2015-11-19 19:59:26 | ユタと愉快な仲間たちシリーズ
[9月26日05:11.天候:曇 快速“ムーンライト信州”81号1号車内 稲生勇太]

〔「まもなく信濃大町、信濃大町です。お出口は、左側です。信濃大町を出ますと、次は神城に止まります。通過する各駅をご利用のお客様、今度の普通列車、南小谷(みなみおたり)行きは、1番線から6時11分の発車です」〕

「ん……」
 稲生はここで目が覚めた。
 もう既に車内は明るいが、閉めたカーテンからは朝日が差し込んでくることはなかった。
 因みに常連客の必須アイテムとして、空気枕と耳栓、アイマスクは忘れていない。
 稲生はカーテンを開けて、外の様子を見た。
 昨夜と打って変わって、列車は長閑な田舎町を走行している。
 大きく伸びをしたりしているうちに、列車は信濃大町駅のホームに入線した。

〔「信濃大町です。当駅で2分ほど停車致します。発車は5時13分です。発車まで少々お待ちください」〕

「フム」
 稲生は何を思い立ったか、席を立つと、ホームに降り立った。
 自動販売機に向かう為だ。

 
(信濃大町駅に停車中の“ムーンライト信州”81号。隣の115系は現在は運用されておらず、E127系に置き換わっている)

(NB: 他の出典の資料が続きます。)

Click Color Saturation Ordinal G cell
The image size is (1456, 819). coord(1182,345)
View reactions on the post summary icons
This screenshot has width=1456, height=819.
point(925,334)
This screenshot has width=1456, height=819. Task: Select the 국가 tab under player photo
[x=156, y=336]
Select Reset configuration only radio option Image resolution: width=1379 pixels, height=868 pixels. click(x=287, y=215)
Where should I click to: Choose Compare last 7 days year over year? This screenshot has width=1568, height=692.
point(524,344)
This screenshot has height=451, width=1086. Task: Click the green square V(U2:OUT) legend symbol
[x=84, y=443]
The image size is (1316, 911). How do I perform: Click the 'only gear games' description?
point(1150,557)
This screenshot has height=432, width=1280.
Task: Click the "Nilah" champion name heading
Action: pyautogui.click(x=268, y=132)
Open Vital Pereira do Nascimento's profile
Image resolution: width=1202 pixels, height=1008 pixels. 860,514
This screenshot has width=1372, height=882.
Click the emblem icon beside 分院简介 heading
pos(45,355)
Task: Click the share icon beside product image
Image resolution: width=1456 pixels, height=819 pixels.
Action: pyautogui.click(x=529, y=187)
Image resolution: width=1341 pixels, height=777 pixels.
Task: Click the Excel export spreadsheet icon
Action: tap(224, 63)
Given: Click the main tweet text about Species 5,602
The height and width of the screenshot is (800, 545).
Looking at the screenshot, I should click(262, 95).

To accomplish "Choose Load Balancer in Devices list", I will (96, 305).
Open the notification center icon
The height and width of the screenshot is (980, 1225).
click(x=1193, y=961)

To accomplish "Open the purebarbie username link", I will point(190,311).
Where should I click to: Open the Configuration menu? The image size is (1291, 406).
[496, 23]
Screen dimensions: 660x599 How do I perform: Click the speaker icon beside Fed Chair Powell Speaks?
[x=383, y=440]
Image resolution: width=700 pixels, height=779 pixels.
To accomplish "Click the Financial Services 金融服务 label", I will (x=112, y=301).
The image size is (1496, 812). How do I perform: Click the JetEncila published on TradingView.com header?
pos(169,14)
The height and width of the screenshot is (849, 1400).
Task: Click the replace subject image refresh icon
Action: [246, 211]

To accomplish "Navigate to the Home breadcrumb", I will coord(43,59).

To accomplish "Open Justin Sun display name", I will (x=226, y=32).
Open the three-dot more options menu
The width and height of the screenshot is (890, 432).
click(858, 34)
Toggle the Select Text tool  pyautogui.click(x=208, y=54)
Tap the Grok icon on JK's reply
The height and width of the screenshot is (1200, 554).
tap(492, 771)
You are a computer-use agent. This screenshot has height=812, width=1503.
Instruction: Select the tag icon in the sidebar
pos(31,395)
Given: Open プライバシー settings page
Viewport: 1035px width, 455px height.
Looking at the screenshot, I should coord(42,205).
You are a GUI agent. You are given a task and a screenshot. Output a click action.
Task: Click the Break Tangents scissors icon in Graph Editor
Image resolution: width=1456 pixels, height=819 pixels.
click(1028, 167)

 列車を下りて、取りあえず目覚めに冷たい缶コーヒーを買う。
 長野まで来ると、さすがに秋だと思うほど涼しく感じた。
(何も起こらなかったな、そういえば……)
 飲み物を買って車内に戻り、自分の席に座り直す。
(あれ?そういえば……)
 稲生が車内を見渡すと、所々空席がある。
 それはいい。
 先ほど、稲生とは別に、改札口に向かって歩いて行く乗客達の姿があった。
 その前の駅でも、下車客はいただろう。
 あとは終点に向かって走るだけだし、終点まで全車指定席なので、途中から乗って来る乗客もなかなかいまい。
 稲生が首を傾げたのは、新宿駅発車の時点で満席だったはずなのに、稲生の隣には誰も座ってこなかったことである。
 立川、八王子まで待ってみたところ、確かに他の席がそれらから乗って来た乗客達で埋まった。
 しかし、稲生の隣の席だけが埋まらずじまいだったようである。
 八王子を出た後、車内は消灯してしまったため(もちろん最低限の常夜灯は点灯しており、夜行バスの夜間走行中よりは明るい)、稲生は就寝態勢に入り、結局分からない状態だった。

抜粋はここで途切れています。